Nach Corona-Fällen an den Schulen Tafers und Schmitten haben Eltern Kritik am Vorgehen der Taskforce geäussert. Diese nimmt nun Stellung und erklärt, wie komplex die Nachverfolgung durch die Virusmutation geworden ist.

Nicht schnell genug reagiert, nicht richtig informiert, zu spät reagiert – dies sind zusammengefasst die Reaktionen von Eltern, deren Kinder von einer Corona-Infektion an den Schulen von Schmitten und der OS Tafers betroffen sind.

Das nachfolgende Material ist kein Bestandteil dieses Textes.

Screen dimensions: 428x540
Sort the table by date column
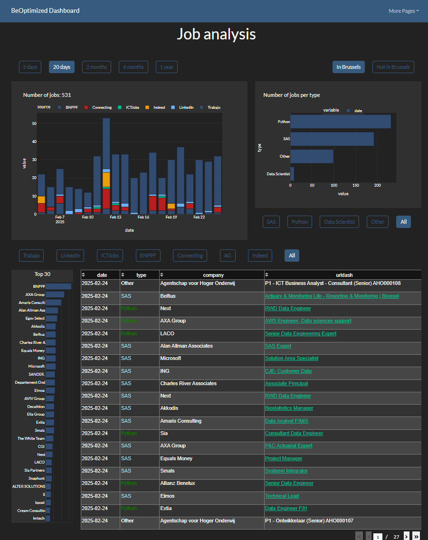[x=85, y=275]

Viele verschiedene Variablen

Kantonsarzt Thomas Plattner und Claudia Lauper, Generalsekretärin der Gesundheitsdirektion, zeigen im Gespräch mit den FN Verständnis für die Unsicherheiten, die bei Eltern und anderen Betroffenen aufgetreten sind. «Es ist kompliziert, weil es kein für alle Fälle gültiges Patentrezept gibt», sagt Claudia Lauper. Das Bundesamt für Gesundheit gibt den Kantonen unterschiedliche Vorgehensweisen vor – je nachdem, ob ein Kind vom «normalen» Coronavirus betroffen ist oder von der sogenannten britischen Variante, die als viel ansteckender gilt.

Neben diesen zwei Prozessen gibt es bei beiden noch einmal viele Variablen. So kommt etwa ein anderes Verfahren zum Zug, wenn nur ein Fall in einer Klasse auftritt oder wenn mehr als zwei Kinder betroffen sind. Ein weiteres Element, das je nach Fall unterschiedliche Massnahmen zur Folge hat, sind die Lehrpersonen: Hat die betroffene Lehrperson nur in einer Klasse unterrichtet, gelten andere Vorgehensweisen, als wenn sie Fächer in verschiedenen Klassen unterrichtet hat. Konnte sie die Schutzmassnahmen – Abstand und Maske – immer einhalten, gilt noch einmal eine andere Weisung, als wenn dies nicht der Fall war. Im Fall von Belfaux wurde beispielsweise die Schule geschlossen, weil die Durchmischung von Lehrpersonen und Schülern sehr gross war.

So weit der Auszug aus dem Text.